Dataset entries ▸
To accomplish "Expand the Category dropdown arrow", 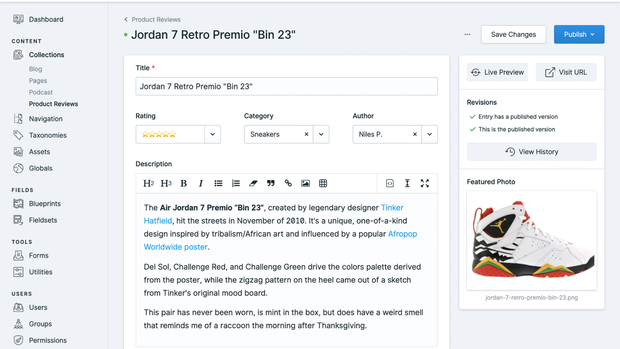I will (x=321, y=134).

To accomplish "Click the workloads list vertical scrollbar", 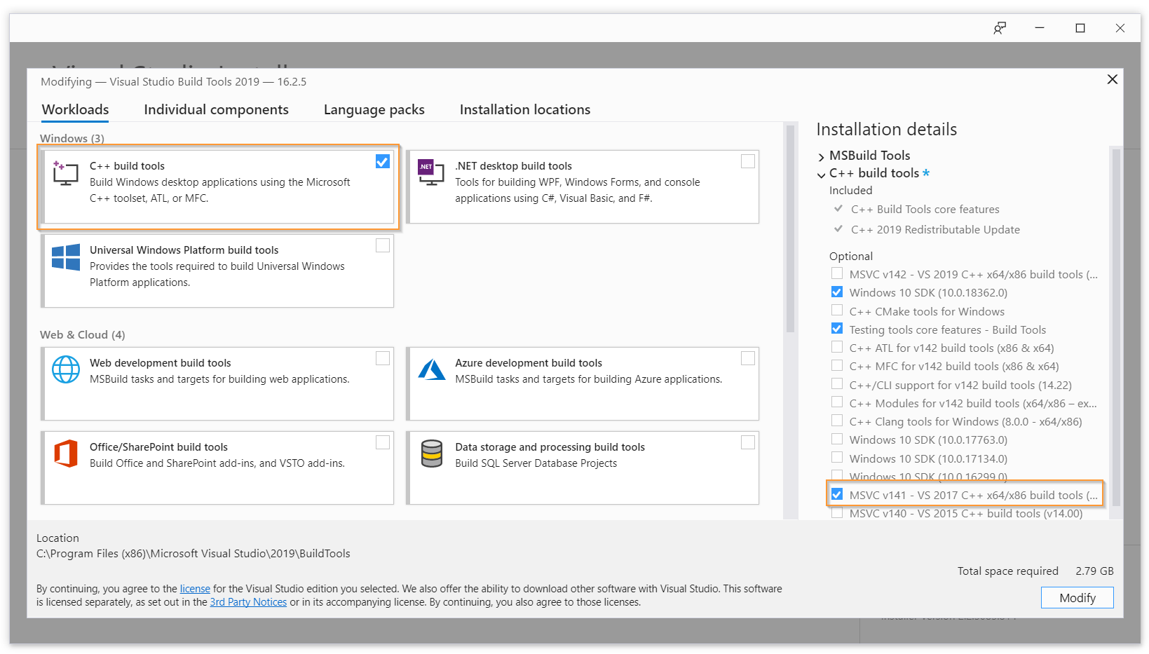I will pyautogui.click(x=790, y=231).
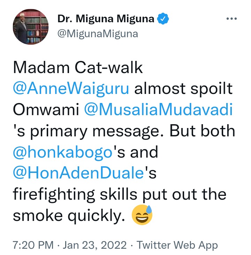251x255 pixels.
Task: Open Miguna Miguna's profile picture
Action: pos(31,27)
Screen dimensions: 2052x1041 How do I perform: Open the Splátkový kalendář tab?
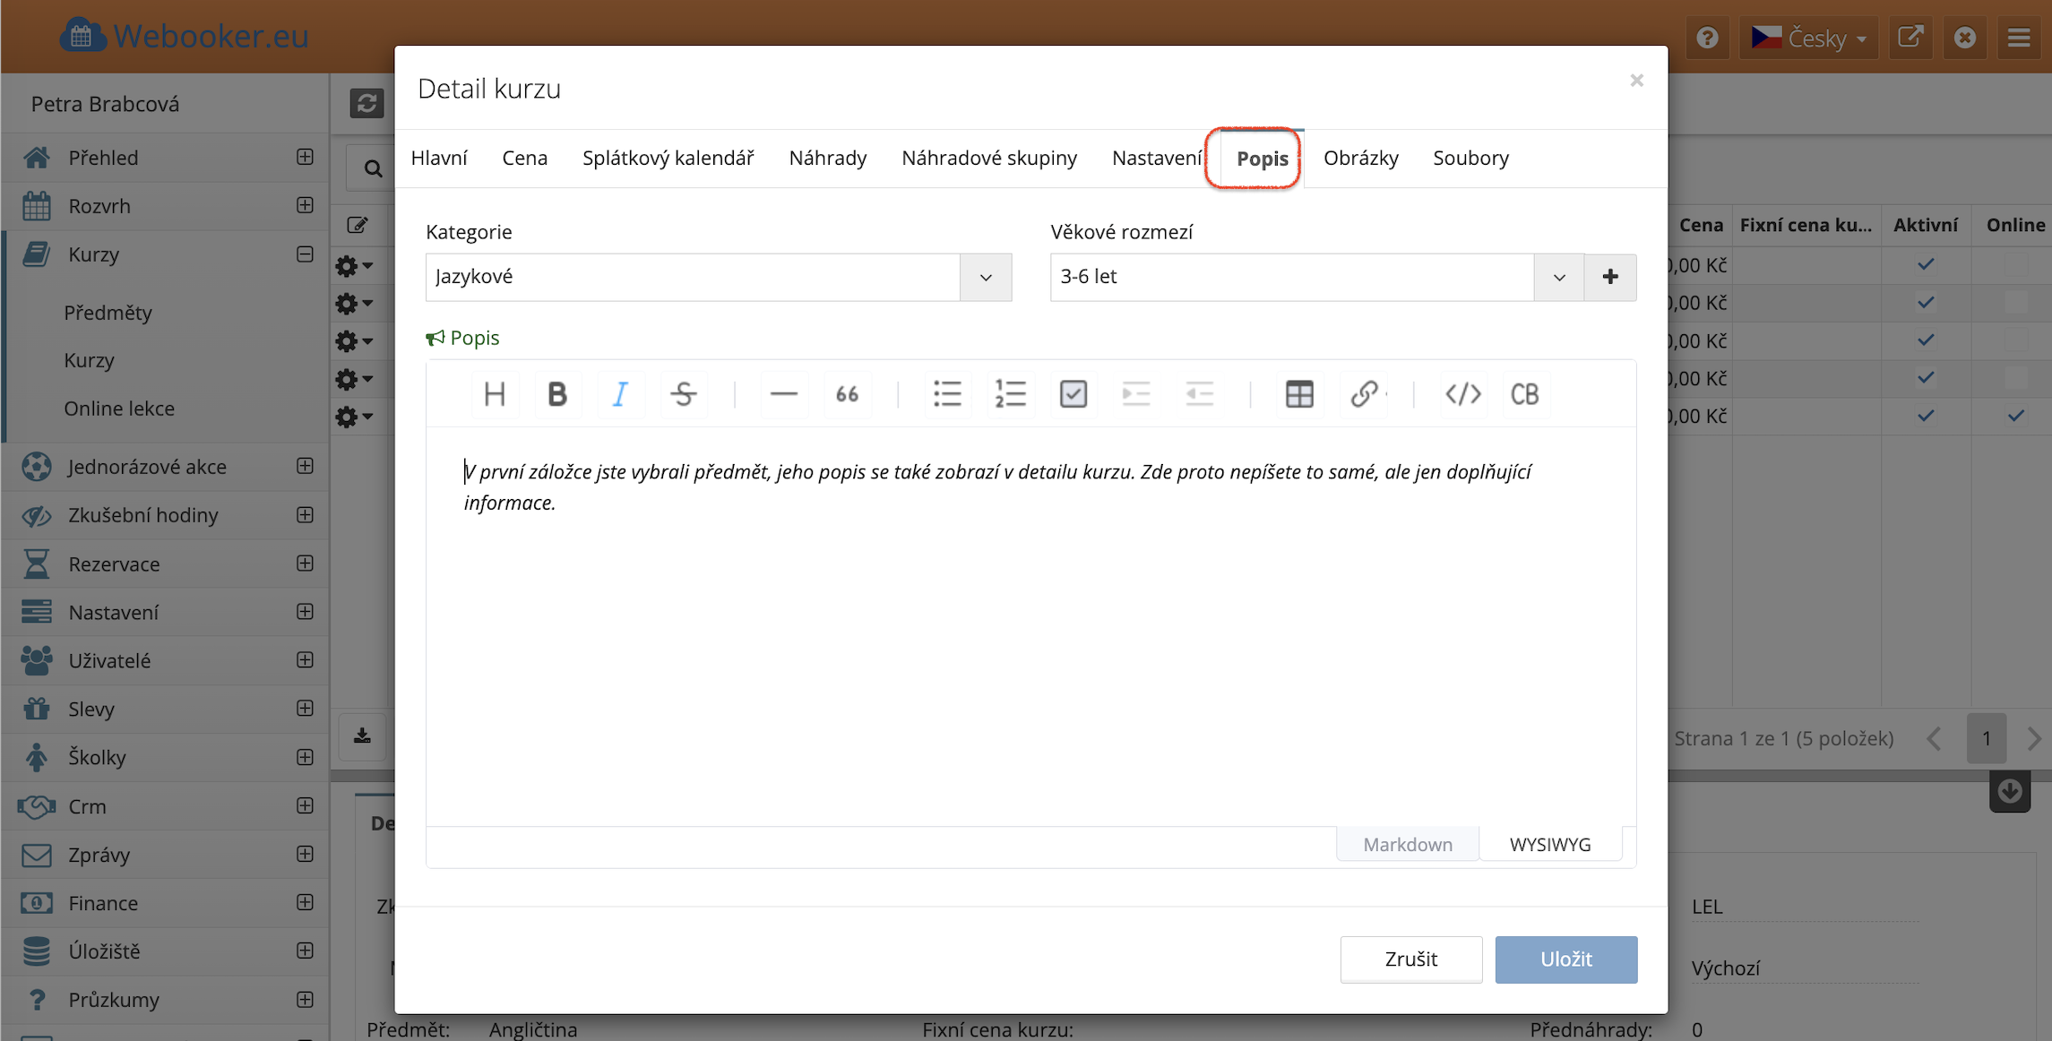click(668, 159)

Work to do ▸ Transcribe everything in the listing above, from the line containing "Screen dimensions: 2052x1041" down through the end of the listing, with both ends included. Leave the pictures out of your copy.

Exercise result ▸
Screen dimensions: 2052x1041 How do I perform: Open the Splátkový kalendář tab?
click(668, 159)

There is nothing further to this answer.